> To do:
Search the material below for the string "word" and copy each line where it appears.
....
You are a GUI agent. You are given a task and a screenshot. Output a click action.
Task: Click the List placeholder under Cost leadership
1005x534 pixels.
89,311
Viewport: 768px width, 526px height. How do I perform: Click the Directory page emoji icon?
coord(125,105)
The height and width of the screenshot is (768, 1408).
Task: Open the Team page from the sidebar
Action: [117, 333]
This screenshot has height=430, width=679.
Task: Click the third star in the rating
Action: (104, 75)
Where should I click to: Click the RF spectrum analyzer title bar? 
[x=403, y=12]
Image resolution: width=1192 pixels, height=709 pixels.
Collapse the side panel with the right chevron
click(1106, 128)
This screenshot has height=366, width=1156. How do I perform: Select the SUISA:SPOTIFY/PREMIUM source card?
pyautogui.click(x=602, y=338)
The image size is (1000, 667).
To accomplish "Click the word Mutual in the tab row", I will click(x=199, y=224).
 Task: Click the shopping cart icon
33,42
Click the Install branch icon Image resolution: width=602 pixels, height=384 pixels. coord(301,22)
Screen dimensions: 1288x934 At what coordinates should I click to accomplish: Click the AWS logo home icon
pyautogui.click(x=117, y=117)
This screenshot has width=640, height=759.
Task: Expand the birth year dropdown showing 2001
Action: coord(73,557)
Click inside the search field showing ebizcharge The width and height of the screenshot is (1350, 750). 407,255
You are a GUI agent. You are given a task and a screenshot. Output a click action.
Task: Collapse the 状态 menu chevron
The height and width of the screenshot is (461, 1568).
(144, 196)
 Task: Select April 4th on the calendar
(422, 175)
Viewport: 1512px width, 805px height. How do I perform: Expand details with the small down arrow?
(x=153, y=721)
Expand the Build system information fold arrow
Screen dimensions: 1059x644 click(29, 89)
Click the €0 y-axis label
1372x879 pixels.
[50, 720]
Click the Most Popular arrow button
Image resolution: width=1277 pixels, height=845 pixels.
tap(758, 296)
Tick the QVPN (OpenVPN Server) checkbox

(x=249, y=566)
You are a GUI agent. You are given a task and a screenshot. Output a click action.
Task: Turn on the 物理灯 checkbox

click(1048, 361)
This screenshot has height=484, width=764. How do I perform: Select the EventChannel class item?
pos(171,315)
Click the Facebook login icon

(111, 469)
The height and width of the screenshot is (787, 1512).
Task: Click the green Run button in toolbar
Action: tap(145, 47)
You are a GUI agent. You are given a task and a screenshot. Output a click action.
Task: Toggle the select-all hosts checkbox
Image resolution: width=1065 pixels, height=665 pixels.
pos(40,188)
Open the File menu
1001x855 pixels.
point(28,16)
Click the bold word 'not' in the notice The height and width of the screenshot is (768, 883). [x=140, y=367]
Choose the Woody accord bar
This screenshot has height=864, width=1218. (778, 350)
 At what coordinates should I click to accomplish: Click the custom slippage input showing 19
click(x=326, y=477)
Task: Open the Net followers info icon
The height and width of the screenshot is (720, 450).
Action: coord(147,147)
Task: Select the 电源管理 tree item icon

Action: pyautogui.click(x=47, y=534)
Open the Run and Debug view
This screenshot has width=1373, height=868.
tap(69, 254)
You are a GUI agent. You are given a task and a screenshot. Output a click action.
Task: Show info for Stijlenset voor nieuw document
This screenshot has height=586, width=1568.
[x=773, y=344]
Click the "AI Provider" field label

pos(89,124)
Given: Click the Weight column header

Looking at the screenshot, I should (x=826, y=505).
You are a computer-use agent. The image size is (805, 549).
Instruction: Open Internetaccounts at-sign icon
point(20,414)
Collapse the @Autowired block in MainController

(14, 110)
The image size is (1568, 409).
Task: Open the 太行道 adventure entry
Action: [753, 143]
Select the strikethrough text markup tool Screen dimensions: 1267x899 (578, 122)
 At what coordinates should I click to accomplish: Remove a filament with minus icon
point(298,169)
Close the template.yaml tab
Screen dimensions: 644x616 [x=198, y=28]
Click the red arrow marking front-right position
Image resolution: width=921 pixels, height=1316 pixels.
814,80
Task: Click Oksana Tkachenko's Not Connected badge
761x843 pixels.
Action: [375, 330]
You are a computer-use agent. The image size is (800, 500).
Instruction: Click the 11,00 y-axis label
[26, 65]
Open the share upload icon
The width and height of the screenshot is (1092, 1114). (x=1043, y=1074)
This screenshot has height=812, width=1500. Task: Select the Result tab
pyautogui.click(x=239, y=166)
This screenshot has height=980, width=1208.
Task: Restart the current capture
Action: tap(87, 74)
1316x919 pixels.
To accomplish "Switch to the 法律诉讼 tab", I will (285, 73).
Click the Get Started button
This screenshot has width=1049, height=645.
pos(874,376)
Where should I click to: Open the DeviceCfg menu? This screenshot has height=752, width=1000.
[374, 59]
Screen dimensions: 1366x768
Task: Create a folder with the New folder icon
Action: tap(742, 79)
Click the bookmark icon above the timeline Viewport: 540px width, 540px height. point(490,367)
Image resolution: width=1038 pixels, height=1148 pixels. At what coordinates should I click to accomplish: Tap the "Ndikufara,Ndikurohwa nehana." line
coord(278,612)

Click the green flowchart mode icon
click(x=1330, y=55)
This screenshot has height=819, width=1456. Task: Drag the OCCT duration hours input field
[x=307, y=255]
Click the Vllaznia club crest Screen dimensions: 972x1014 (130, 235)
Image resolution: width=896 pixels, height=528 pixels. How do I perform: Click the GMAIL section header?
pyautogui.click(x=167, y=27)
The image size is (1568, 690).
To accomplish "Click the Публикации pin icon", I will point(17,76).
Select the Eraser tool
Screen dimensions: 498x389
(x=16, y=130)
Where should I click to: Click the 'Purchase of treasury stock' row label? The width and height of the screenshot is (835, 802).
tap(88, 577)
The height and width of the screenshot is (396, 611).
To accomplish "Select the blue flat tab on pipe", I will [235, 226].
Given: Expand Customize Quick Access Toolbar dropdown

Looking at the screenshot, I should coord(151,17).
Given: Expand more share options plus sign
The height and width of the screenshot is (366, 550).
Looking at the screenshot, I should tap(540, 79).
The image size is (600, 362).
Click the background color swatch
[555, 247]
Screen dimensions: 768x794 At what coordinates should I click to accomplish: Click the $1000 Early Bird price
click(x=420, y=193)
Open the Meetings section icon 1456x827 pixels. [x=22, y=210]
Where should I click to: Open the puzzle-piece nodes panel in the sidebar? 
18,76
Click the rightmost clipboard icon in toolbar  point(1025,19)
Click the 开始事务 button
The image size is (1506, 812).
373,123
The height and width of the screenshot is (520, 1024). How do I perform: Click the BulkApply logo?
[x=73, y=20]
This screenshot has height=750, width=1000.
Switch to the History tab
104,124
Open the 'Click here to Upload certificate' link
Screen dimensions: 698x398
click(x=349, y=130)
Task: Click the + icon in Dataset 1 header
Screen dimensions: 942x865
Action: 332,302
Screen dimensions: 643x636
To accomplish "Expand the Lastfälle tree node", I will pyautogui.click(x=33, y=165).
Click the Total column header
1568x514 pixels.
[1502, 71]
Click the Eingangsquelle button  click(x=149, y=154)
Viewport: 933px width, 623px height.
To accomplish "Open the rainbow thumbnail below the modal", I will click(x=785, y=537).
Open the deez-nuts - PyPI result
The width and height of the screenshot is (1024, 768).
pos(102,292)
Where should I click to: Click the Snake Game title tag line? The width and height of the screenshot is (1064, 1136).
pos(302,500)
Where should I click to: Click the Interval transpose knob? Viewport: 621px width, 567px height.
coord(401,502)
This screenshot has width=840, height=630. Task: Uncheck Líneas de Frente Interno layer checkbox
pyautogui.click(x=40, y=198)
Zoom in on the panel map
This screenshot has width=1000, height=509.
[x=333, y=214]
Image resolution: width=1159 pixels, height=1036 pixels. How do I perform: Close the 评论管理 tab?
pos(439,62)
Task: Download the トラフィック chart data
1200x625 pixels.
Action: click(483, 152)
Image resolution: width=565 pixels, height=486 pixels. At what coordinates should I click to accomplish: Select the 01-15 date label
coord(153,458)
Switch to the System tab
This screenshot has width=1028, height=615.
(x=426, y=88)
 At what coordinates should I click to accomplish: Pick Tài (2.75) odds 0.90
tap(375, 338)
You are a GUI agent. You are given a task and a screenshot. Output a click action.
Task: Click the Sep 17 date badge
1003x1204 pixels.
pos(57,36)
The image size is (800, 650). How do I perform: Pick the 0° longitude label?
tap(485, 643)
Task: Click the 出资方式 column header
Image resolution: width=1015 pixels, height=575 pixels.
....
> Expected output:
To accomplish "Click the word Mutual in the tab row", I will click(x=199, y=224).
Click the bold word 'not' in the notice The height and width of the screenshot is (768, 883). [x=140, y=367]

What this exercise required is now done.